Corra como um Coelho faz um retrato paródico da sociedade de hoje, composta por pessoas que fogem do ato de refletir. Ocupam-se com qualquer coisa. Empanturram-se de atividades insignificantes ou investem no poder verborrágico da fala. Alguns o fazem de maneira consciente, outros inconscientemente. Todos se entopem de ações ou palavras, compartilhando da mesma busca desesperada de preencher vazios existenciais.

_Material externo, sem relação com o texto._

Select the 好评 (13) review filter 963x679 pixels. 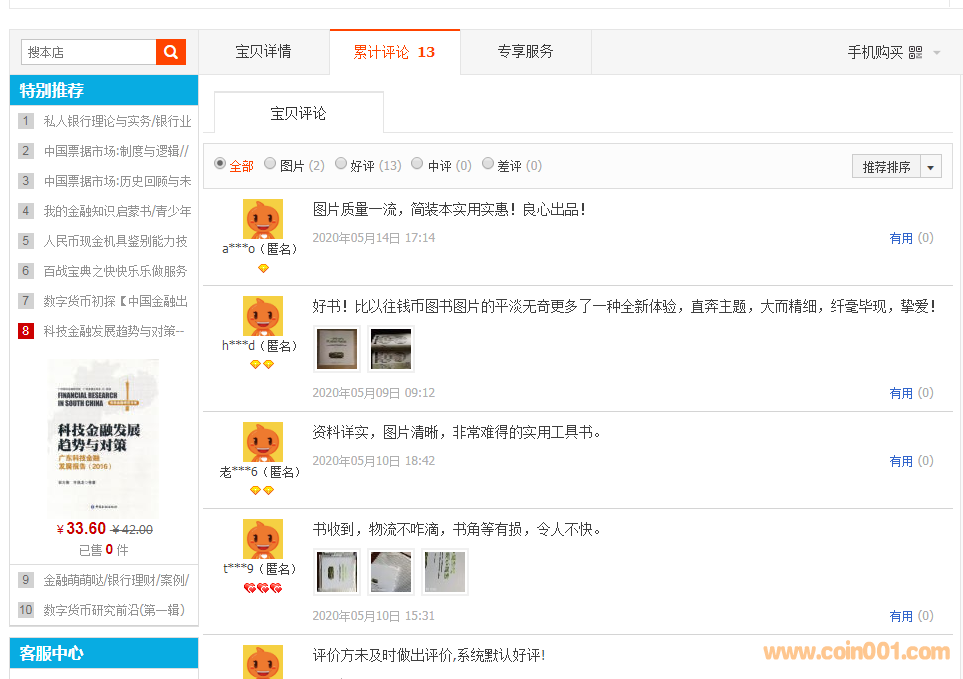(341, 164)
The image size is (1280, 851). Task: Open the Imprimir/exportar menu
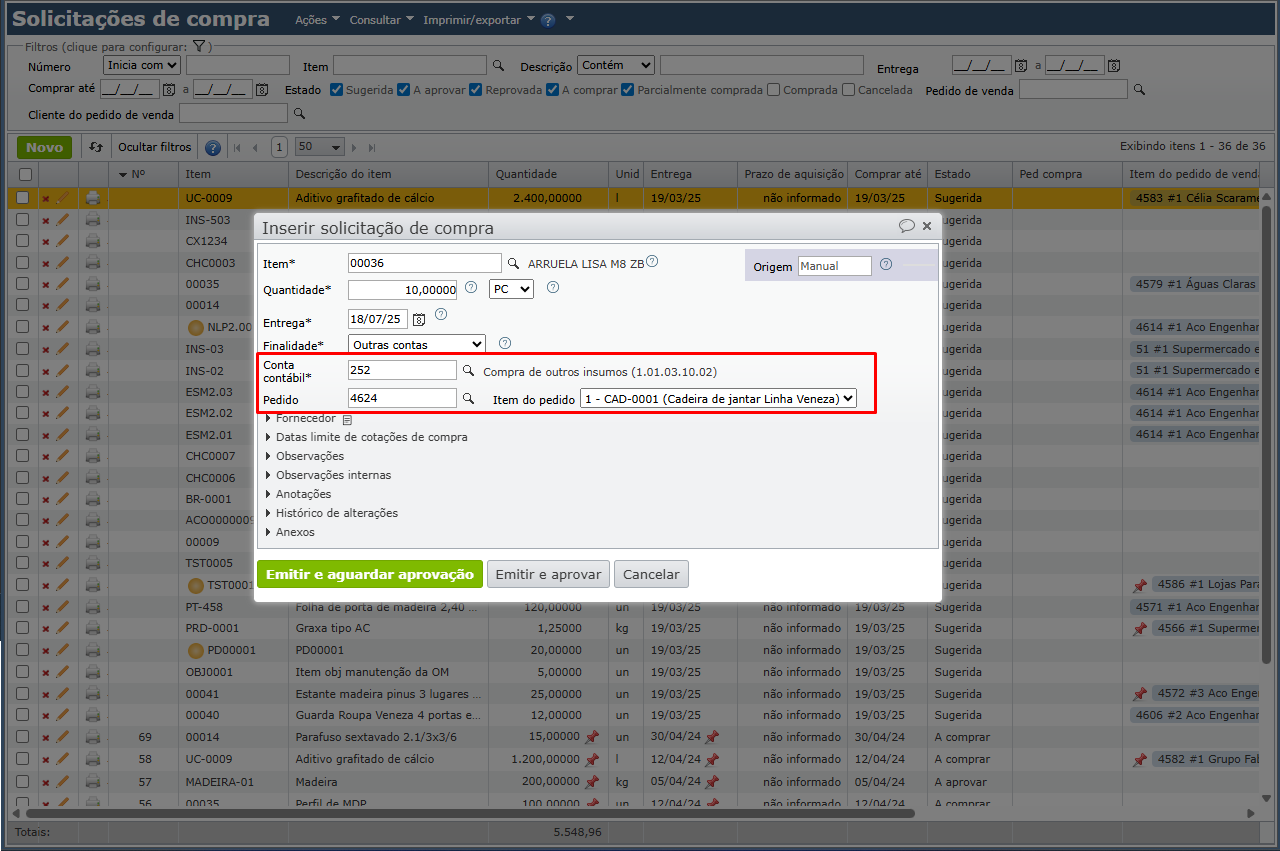[x=478, y=20]
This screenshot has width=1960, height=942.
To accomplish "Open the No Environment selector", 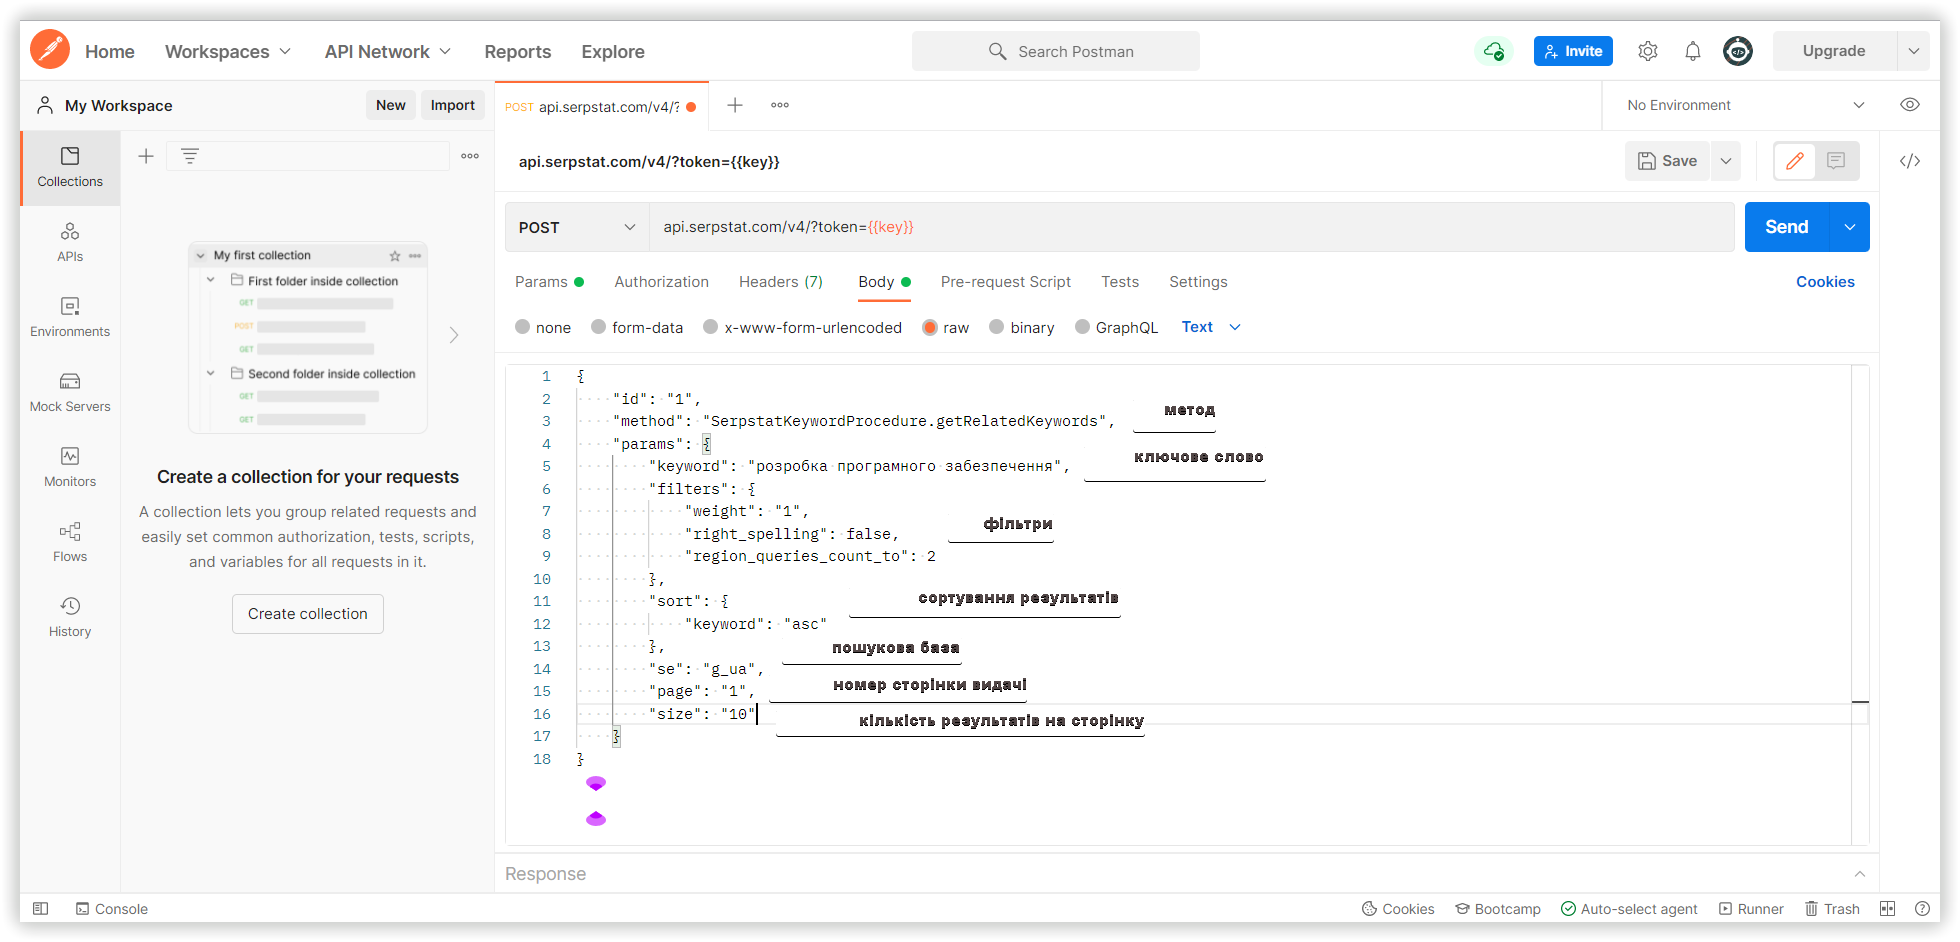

O espetáculo criado em 2008 contou com a orientação do diretor do Teatro da Vertigem de Antonio Araújo, professor da ECA e com José Fernando de Azevedo, outro professor que é também dramaturgo e diretor da Cia. Teatro de Narradores (cujo espetáculo Casa de Bonecas, adaptação da obra homônima de Henrik Ibsen, será apresentado dia 25 no Fentepp). Além de buscar inspiração no absurdo do mundo real, o grupo se serviu do clima surrealista dos filmes de David Lynch, do non sense da obra de Lewis Carrol, dos contos de humor negro da escritora Dorothy Parker, da estrutura do cinema mudo e das minisséries americanas.
Como conseqüência a essas múltiplas referências, Corra como um Coelho experimenta vários caminhos estéticos e temáticos, sem se fechar em nenhum. A confusão é intencional e gera questionamentos permanentes no espectador. Ele se pergunta o que realmente se passa em cena, como é possível existir uma peça sem lógica alguma e quem são os três personagens, os quais, desafiando padrões do teatro tradicional e da vida, surgem no palco, desaparecem e depois voltam a aparecer. Eles dançam e cantam músicas de diversos estilos. Atiram, são baleados, morrem e ressuscitam. Com champagne, também matam a sede de seus bichos empalhados e esquecem suas frustrações.
A comédia Corra como um Coelho tem a qualidade rara de combinar humor e reflexão. Sua trama faz mais do que divertir, tem o poder de inquietar sua platéia, convidando-a a eliminar idéias pré-concebidas sobre a arte do palco e do existir.